**EXERCISE OBJECTIVE**
Reproduce the rows word for word, beginning at the line that contains "Open the notifications bell" and continuing through the last line of the rows.

── SUPPLIED RECORDS ──

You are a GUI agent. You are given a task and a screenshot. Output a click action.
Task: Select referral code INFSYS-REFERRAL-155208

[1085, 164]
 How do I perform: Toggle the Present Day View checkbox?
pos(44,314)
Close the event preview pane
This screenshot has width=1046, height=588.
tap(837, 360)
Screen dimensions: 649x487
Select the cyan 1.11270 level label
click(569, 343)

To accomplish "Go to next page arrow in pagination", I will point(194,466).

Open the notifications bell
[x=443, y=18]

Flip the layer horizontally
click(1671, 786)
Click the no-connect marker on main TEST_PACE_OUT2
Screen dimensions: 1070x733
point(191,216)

───

**TASK OUTPUT**
Open the notifications bell
[x=443, y=18]

Flip the layer horizontally
click(1671, 786)
Click the no-connect marker on main TEST_PACE_OUT2
Screen dimensions: 1070x733
point(191,216)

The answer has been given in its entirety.